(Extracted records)
* * *

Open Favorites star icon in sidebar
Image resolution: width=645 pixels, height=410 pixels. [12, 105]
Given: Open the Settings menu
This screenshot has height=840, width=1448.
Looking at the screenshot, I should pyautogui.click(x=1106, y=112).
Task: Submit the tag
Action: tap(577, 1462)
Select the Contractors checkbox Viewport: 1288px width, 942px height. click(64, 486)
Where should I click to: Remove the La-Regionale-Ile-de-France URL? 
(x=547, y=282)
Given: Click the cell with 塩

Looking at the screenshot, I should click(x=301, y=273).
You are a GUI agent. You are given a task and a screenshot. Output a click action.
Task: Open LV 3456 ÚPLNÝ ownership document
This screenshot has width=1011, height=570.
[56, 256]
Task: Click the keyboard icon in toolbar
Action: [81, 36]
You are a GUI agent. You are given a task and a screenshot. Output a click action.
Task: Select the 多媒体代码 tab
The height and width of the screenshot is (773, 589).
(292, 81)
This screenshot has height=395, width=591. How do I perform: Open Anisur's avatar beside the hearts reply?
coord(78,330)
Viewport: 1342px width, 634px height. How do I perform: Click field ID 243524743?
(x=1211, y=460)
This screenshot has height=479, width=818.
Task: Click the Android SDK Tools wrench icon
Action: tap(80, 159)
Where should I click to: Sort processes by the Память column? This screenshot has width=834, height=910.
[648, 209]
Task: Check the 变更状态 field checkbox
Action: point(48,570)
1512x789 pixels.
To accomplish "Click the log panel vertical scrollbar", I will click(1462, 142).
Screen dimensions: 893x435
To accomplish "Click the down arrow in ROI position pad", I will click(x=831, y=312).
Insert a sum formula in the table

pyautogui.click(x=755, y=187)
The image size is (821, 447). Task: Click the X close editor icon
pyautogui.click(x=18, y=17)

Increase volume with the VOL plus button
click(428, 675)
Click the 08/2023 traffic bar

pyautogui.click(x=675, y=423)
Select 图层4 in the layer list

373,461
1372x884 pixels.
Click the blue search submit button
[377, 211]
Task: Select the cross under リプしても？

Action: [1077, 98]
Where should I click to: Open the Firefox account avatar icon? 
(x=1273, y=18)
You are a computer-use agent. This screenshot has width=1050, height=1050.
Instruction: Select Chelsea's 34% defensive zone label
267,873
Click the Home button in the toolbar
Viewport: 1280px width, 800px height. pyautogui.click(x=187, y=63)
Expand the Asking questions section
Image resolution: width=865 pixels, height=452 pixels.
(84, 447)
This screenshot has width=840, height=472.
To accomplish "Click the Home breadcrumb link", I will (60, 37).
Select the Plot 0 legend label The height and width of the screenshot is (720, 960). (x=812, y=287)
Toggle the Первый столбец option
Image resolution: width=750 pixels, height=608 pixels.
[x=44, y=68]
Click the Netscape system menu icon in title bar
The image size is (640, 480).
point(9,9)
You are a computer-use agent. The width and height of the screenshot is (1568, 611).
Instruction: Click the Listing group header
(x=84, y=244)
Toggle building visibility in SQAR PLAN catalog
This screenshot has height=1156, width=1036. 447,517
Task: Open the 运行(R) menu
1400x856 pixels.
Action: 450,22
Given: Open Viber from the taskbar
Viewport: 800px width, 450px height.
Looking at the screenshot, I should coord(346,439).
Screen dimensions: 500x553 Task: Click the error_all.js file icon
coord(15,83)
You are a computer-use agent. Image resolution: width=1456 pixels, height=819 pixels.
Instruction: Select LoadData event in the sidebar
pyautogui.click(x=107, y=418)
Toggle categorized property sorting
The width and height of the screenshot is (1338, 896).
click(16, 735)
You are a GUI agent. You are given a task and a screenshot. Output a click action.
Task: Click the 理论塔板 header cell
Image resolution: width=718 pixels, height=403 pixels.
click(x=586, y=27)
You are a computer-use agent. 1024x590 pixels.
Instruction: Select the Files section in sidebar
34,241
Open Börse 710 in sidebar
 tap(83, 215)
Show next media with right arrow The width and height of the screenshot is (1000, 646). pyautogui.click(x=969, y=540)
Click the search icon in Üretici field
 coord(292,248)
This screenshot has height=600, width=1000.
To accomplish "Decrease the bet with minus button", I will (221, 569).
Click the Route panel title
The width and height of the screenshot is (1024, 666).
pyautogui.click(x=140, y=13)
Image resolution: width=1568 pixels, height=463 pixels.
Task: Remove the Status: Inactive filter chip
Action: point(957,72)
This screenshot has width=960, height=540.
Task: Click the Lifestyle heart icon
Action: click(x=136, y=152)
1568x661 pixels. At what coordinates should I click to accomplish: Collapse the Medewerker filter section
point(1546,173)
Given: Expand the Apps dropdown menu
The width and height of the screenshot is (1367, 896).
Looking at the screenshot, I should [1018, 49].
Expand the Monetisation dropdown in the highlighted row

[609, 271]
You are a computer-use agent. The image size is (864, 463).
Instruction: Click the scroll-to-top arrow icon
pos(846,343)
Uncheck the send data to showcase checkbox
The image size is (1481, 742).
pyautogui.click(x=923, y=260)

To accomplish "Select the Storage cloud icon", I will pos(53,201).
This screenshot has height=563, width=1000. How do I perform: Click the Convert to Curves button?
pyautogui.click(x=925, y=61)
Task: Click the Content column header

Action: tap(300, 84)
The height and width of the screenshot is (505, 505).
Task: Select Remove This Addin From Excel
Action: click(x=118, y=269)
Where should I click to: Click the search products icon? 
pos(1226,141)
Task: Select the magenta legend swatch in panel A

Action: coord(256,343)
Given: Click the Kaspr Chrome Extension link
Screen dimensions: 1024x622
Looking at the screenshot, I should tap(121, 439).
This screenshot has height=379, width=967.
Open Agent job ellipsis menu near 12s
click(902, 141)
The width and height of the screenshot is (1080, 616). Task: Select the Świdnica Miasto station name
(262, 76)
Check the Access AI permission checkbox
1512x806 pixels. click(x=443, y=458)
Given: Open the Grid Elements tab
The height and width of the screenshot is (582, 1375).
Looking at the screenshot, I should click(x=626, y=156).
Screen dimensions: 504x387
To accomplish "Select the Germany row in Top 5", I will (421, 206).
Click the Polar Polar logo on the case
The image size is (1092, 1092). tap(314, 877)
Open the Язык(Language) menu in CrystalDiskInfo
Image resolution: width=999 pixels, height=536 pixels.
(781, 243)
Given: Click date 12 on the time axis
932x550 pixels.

* * *

Reproduce verbatim the part of the records that opens with the line containing "Given: Click the Kaspr Chrome Extension link" and closes at the end of the records.

Given: Click the Kaspr Chrome Extension link
Screen dimensions: 1024x622
Looking at the screenshot, I should tap(121, 439).
This screenshot has height=379, width=967.
Open Agent job ellipsis menu near 12s
click(902, 141)
The width and height of the screenshot is (1080, 616). Task: Select the Świdnica Miasto station name
(262, 76)
Check the Access AI permission checkbox
1512x806 pixels. click(x=443, y=458)
Given: Open the Grid Elements tab
The height and width of the screenshot is (582, 1375).
Looking at the screenshot, I should click(x=626, y=156).
Screen dimensions: 504x387
To accomplish "Select the Germany row in Top 5", I will (421, 206).
Click the Polar Polar logo on the case
The image size is (1092, 1092). tap(314, 877)
Open the Язык(Language) menu in CrystalDiskInfo
Image resolution: width=999 pixels, height=536 pixels.
(781, 243)
Given: Click date 12 on the time axis
932x550 pixels.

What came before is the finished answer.